August Horch left the Audiwerke in 1920 for a high position at the ministry of transport, but he was still involved with Audi as a member of the board of trustees. In September 1921, Audi became the first German car manufacturer to present a production car, the Audi Type K, with left-handed drive. Left-hand drive spread and established dominance during the 1920s because it provided a better view of oncoming traffic, making overtaking safer.

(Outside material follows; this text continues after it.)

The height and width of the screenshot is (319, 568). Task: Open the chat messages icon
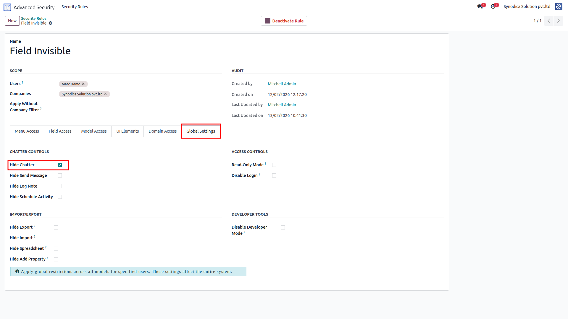[480, 6]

The merger of the four companies under the logo of four rings
In August 1928, Jørgen Rasmussen, the owner of Dampf-Kraft-Wagen (DKW), acquired the majority of shares in Audiwerke AG. In the same year, Rasmussen bought the remains of the U.S. automobile manufacturer Rickenbacker, including the manufacturing equipment for eight-cylinder engines. These engines were used in Audi Zwickau and Audi Dresden models that were launched in 1929. At the same time, six-cylinder and four-cylinder (the "four" with a Peugeot engine) models were manufactured. Audi cars of that era were luxurious cars equipped with special bodywork.

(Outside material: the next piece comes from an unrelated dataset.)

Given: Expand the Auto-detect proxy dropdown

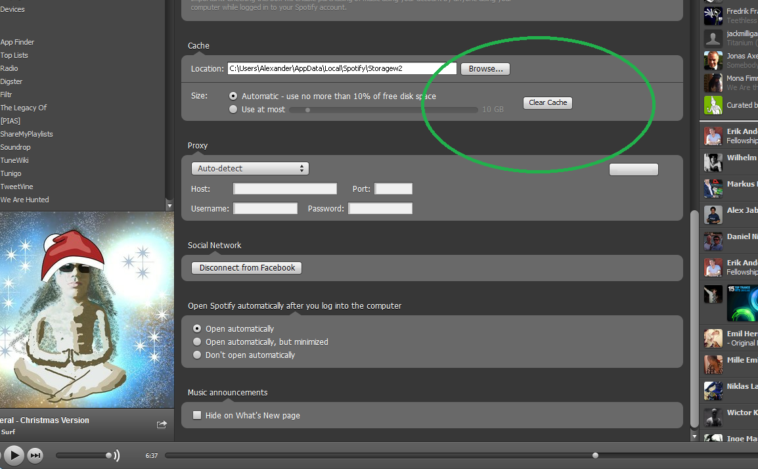Looking at the screenshot, I should tap(250, 169).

In 1932, Audi merged with Horch, DKW, and Wanderer, to form Auto Union AG, Chemnitz. It was during this period that the company offered the Audi Front that became the first European car to combine a six-cylinder engine with front-wheel drive. It used a powertrain shared with the Wanderer, but turned 180-degrees, so that the drive shaft faced the front.
Before World War II, Auto Union used the four interlinked rings that make up the Audi badge today, representing these four brands. This badge was used, however, only on Auto Union racing cars in that period while the member companies used their own names and emblems. The technological development became more and more concentrated and some Audi models were propelled by Horch or Wanderer built engines.
Reflecting the economic pressures of the time, Auto Union concentrated increasingly on smaller cars through the 1930s, so that by 1938 the company's DKW brand accounted for 17.9% of the German car market, while Audi held only 0.1%. After the final few Audis were delivered in 1939 the "Audi" name disappeared completely from the new car market for more than two decades.